■ TASK TO COMPLETE ■
Which lines in the items below contain the string "Close"? Return every one of them in full.

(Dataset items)
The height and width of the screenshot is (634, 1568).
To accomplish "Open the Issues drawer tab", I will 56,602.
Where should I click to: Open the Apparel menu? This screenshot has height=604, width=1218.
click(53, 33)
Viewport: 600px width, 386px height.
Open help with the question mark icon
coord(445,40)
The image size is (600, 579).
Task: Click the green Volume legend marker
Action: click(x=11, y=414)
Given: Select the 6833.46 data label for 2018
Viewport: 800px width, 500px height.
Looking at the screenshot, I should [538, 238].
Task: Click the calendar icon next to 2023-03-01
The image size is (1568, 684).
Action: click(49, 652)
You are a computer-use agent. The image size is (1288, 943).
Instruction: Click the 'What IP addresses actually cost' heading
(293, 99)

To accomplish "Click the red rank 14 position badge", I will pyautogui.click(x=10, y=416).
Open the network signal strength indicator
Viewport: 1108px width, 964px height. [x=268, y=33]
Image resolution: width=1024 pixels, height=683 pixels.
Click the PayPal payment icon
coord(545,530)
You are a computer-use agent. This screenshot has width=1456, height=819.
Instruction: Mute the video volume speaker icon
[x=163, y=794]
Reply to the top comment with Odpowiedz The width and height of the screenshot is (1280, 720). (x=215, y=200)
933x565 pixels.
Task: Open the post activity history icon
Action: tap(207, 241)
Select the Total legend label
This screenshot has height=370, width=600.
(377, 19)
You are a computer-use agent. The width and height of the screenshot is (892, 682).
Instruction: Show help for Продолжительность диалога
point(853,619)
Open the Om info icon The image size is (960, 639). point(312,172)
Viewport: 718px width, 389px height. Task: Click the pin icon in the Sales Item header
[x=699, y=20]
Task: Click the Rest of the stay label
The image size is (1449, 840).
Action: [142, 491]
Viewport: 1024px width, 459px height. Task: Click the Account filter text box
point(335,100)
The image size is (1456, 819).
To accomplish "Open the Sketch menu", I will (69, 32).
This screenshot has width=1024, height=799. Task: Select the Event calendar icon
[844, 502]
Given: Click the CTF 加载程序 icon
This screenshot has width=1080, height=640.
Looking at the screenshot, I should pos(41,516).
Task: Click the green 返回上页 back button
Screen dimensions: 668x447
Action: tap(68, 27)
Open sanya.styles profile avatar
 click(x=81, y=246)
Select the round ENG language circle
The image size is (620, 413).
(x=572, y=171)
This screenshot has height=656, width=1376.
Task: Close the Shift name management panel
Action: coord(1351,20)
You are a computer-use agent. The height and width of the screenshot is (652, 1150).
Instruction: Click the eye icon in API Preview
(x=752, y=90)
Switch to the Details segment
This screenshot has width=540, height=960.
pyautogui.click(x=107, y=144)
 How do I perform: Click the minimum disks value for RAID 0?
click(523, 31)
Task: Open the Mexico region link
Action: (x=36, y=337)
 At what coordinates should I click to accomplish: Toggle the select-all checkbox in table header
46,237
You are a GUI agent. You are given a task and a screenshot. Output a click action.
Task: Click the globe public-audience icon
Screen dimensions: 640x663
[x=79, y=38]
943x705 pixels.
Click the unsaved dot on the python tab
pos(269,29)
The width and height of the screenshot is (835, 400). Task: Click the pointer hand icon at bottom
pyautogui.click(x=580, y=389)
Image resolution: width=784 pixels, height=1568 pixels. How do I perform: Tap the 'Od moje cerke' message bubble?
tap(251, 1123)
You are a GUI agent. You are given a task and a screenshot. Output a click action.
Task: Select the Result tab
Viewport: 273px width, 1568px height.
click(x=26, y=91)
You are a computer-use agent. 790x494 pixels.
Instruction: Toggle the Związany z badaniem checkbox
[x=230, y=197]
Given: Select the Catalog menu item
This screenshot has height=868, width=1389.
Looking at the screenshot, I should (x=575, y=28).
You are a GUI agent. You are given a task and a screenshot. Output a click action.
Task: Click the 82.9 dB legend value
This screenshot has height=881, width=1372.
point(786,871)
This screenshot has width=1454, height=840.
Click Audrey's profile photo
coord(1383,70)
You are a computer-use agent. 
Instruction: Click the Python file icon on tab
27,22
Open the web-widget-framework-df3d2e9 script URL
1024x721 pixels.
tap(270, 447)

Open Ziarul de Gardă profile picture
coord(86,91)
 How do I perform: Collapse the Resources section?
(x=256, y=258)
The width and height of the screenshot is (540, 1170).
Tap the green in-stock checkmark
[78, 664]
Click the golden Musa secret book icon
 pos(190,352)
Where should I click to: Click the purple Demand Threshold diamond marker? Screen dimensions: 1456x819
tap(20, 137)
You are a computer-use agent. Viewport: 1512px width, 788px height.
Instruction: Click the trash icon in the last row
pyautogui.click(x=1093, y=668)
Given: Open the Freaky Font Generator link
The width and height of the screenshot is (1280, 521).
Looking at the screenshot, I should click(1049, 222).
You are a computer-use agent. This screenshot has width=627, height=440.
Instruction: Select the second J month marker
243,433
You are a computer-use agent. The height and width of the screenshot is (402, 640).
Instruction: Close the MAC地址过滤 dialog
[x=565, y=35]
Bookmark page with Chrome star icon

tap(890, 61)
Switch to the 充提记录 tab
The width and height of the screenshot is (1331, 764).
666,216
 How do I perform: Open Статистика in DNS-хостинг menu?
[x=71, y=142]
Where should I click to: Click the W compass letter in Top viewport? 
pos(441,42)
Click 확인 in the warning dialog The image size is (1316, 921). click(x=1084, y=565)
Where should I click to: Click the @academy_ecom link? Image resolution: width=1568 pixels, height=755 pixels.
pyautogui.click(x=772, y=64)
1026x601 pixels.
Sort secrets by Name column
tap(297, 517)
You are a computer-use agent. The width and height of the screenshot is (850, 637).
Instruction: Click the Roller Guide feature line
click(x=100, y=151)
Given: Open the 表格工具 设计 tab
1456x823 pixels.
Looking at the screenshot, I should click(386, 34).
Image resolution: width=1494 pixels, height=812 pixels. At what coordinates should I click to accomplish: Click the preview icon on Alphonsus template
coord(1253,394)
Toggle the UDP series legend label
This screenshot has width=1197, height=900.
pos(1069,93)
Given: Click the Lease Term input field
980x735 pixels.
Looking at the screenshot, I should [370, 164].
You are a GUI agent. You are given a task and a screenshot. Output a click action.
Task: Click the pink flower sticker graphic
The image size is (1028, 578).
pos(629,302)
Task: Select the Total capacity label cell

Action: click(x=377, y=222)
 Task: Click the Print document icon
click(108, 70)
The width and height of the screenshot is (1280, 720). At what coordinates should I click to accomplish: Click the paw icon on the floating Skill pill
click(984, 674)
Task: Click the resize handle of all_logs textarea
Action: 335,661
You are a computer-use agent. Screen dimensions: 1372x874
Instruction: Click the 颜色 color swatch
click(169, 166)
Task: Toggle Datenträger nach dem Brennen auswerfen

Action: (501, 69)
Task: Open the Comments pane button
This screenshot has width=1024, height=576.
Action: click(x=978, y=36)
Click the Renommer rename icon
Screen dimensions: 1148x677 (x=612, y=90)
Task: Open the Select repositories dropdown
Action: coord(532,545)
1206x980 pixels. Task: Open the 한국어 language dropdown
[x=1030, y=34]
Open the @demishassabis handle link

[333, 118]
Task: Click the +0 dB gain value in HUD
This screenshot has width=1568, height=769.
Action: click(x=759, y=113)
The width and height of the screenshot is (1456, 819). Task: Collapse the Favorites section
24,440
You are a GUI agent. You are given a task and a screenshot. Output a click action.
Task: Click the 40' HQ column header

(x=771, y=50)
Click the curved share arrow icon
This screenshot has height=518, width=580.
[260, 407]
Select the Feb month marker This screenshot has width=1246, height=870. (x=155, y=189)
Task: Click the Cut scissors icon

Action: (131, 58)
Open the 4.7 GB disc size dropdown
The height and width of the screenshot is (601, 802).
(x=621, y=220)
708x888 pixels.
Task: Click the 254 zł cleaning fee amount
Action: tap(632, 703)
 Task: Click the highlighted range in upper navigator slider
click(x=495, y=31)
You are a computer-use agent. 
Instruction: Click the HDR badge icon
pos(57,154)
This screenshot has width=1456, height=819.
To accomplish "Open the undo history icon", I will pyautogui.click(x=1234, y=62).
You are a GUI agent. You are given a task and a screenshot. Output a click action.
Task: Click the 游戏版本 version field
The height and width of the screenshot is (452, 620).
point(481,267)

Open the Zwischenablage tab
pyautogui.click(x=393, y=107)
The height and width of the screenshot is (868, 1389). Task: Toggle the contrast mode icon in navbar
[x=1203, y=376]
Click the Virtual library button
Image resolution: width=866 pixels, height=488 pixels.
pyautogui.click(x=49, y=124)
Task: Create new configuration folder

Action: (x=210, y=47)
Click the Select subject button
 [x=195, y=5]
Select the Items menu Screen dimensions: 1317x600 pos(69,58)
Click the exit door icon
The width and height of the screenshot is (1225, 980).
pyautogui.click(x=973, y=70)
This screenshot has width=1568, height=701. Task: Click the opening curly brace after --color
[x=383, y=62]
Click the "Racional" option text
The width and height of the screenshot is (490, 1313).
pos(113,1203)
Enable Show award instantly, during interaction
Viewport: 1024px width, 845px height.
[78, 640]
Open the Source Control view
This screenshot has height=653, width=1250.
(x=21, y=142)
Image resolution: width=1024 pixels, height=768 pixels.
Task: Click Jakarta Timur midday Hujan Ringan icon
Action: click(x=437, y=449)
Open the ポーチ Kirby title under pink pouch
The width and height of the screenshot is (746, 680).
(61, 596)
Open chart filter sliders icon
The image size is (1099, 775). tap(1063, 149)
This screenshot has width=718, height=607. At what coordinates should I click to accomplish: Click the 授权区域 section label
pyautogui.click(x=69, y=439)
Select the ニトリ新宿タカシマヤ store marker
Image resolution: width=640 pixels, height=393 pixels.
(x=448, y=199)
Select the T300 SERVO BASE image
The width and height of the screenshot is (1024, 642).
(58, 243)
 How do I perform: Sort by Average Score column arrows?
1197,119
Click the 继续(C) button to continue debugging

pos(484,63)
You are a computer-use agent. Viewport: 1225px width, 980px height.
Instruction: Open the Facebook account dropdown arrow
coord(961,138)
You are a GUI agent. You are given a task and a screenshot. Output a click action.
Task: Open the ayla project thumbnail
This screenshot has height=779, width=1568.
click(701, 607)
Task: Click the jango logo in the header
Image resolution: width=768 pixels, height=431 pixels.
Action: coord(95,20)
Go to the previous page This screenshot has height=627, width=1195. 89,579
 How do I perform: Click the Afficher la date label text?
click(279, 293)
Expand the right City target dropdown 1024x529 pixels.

■ WORKED ANSWER ■
Task: Close the Shift name management panel
Instruction: Close the MAC地址过滤 dialog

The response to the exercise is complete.